Segment Open

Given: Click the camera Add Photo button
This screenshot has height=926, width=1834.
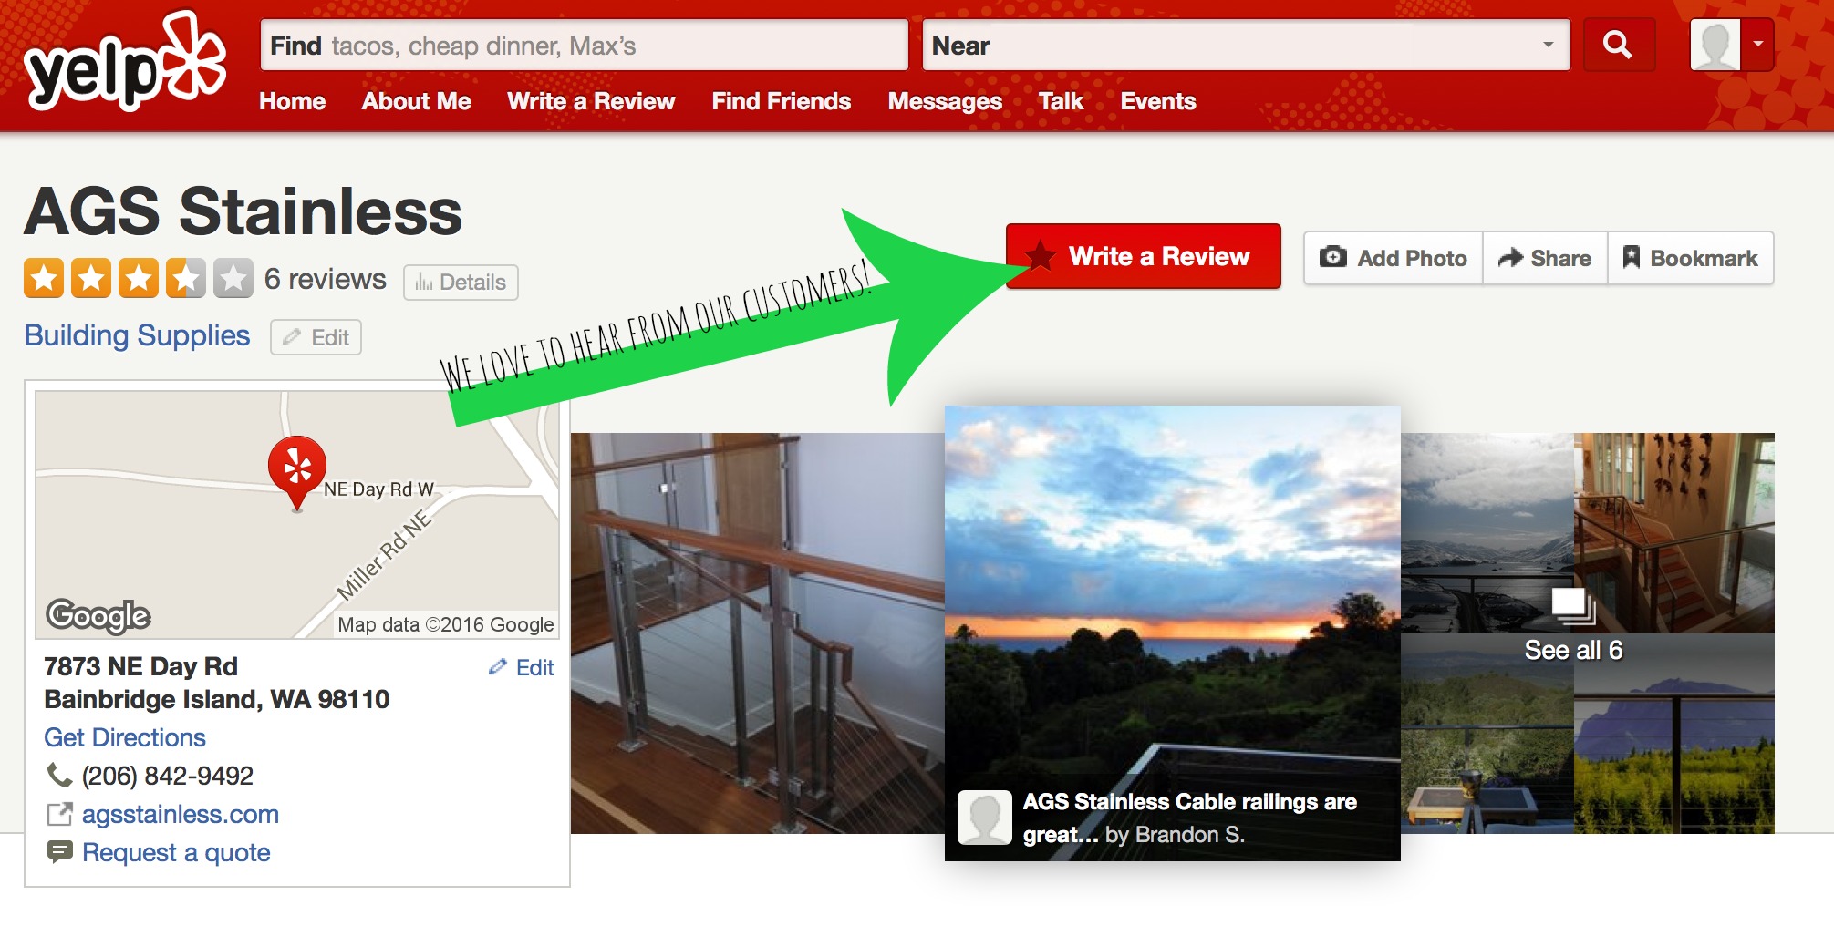Looking at the screenshot, I should tap(1393, 259).
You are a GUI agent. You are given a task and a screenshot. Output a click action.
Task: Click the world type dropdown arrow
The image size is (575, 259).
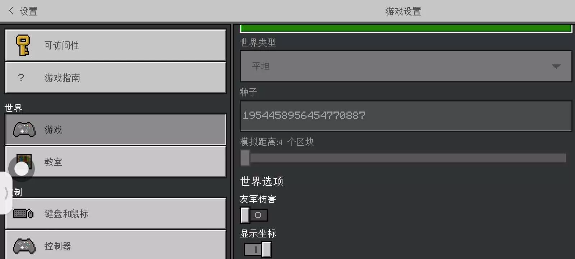point(556,67)
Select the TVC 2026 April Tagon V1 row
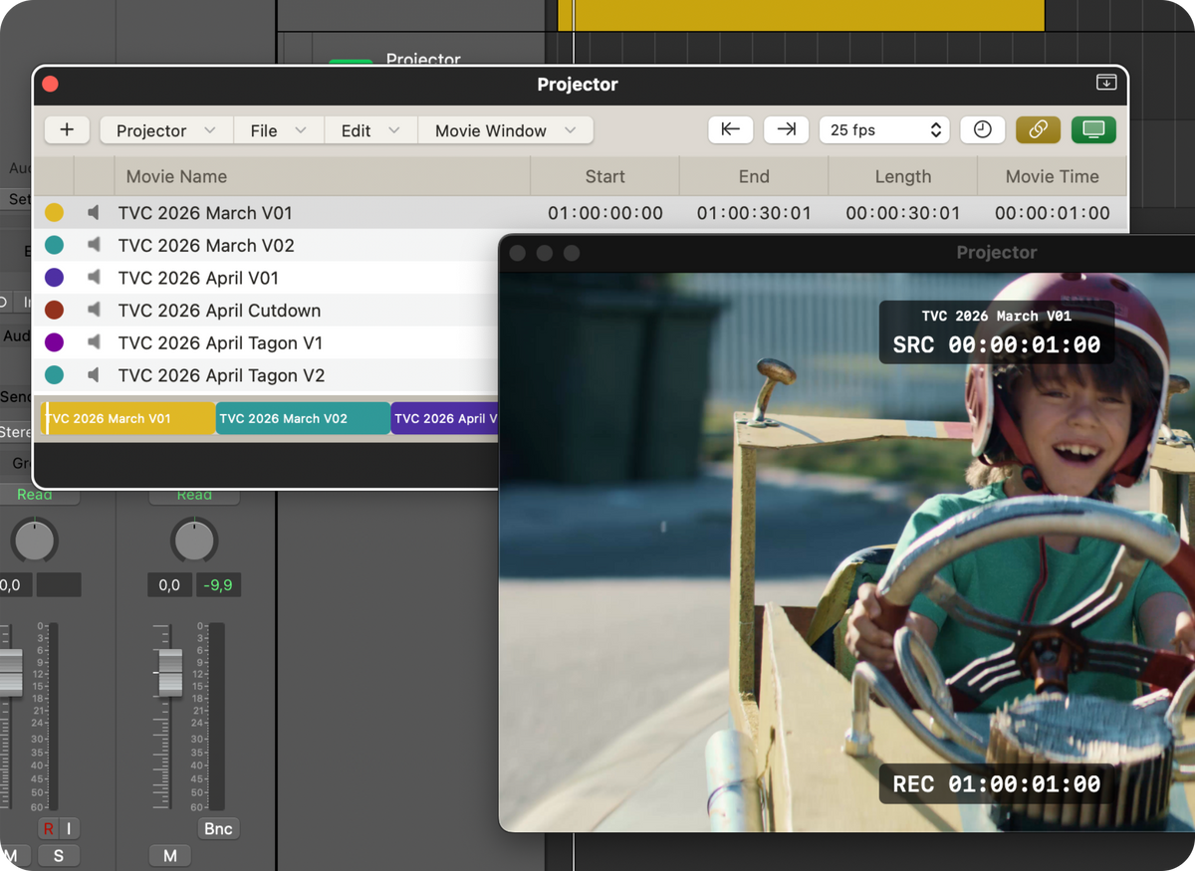The height and width of the screenshot is (871, 1195). pyautogui.click(x=266, y=343)
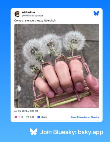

Segment Closed

> _THE TASK_
Transcribe the listing word for word, but keep its pictures out of the copy.

> _RESPONSE TO THIS TASK_
Given: Click the camera Add Photo button
This screenshot has height=926, width=1834.
Looking at the screenshot, I should tap(1393, 259).
You are a GUI agent. You are given a task and a screenshot. Output a click action.
Task: Click the world type dropdown arrow
The image size is (575, 259).
point(556,67)
Select the TVC 2026 April Tagon V1 row
The height and width of the screenshot is (871, 1195). pyautogui.click(x=266, y=343)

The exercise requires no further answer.